Creating Unitpackages

Unitpackages (frictionless Data Packages with unit-annotated fields and additional metadata describing the data) can be created from CSV files or pandas DataFrames. After creation, metadata and field descriptions (including units) can be added to produce a complete, self-describing data package.

Quick start

A typical workflow to create a complete unitpackage from a CSV file involves:

  1. Creating an entry from the CSV or pandas DataFrame

  2. Adding metadata

  3. Adding field descriptions (units)

  4. Saving the result

from unitpackage.entry import Entry

# 1. Create entry from CSV
entry = Entry.from_csv(csvname="../files/demo_package.csv")

# 2. Load metadata from a YAML file
entry = entry.load_metadata("../files/demo_package.csv.yaml")

# 3. Update field descriptions (units)
fields = [{'name': 't', 'unit': 's'}, {'name': 'j', 'unit': 'A / cm2'}]
entry = entry.update_fields(fields=fields)

# 4. Save
entry.save(outdir="../generated/files/csv_entry/")

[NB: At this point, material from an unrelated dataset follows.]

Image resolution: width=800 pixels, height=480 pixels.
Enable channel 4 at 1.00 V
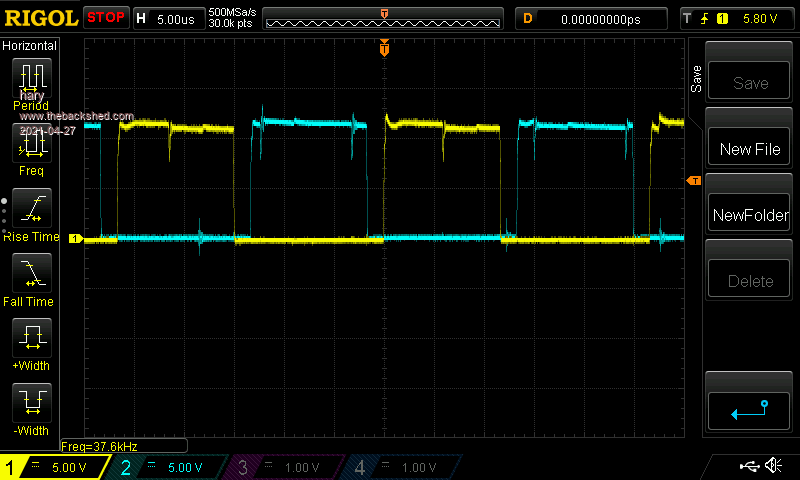[x=400, y=467]
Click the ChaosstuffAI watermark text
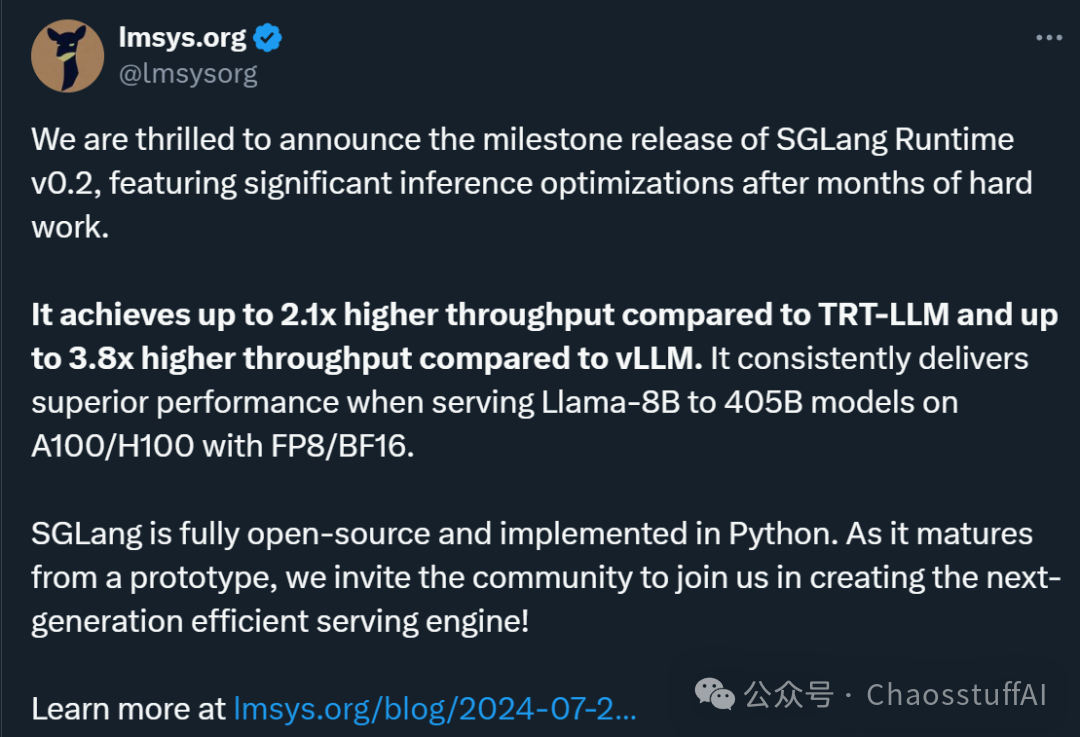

The saved entry now consists of a CSV and a JSON file in the output directory.

import os
os.listdir("../generated/files/csv_entry/")
['demo_package.json', 'demo_package.csv']

The following sections describe each step in more detail.

From a CSV file

An entry can be created directly from a CSV file.

from unitpackage.entry import Entry

entry = Entry.from_csv(csvname="../files/demo_package.csv")
entry
Entry('demo_package')

The entry’s field descriptions are inferred from the CSV.

entry.fields
[{'name': 't', 'type': 'integer'}, {'name': 'j', 'type': 'integer'}]

The data can be accessed as pandas dataframe

entry.df.head()
t j
0 0 0
1 1 1
2 2 2
3 3 3
4 4 4

or from the resource data

entry.resource.data
t j
0 0 0
1 1 1
2 2 2
3 3 3
4 4 4
5 5 5
6 6 6

From a pandas DataFrame

Similarly, an entry can be created from a pandas DataFrame. A basename must be provided to name the entry.

import pandas as pd
from unitpackage.entry import Entry

data = {'x': [1, 2, 3], 'v': [1, 3, 2]}
df = pd.DataFrame(data)

entry = Entry.from_df(df, basename='df_data')
entry
Entry('df_data')

Adding field descriptions

Field descriptions such as units can be added or updated using update_fields(). Only fields with matching names are updated; non-matching fields are ignored.

fields = [{'name': 'x', 'unit': 'm'}, {'name': 'v', 'unit': 'm / s', 'description': 'velocity'}]
entry = entry.update_fields(fields=fields)
entry.fields
[{'name': 'x', 'type': 'integer', 'unit': 'm'},
 {'name': 'v', 'type': 'integer', 'description': 'velocity', 'unit': 'm / s'}]

Note

update_fields() returns a new entry — the original entry is not modified.

Adding metadata

Metadata can be added to an entry in several ways.

From a Python dictionary

entry.metadata.from_dict({'experimentInfo': {'user': 'Max Doe', 'date': '2021-07-09'}})
entry.metadata
{'experimentInfo': {'user': 'Max Doe', 'date': '2021-07-09'}}

From a YAML or JSON file

Metadata can be loaded from a YAML file using load_metadata(), which supports method chaining.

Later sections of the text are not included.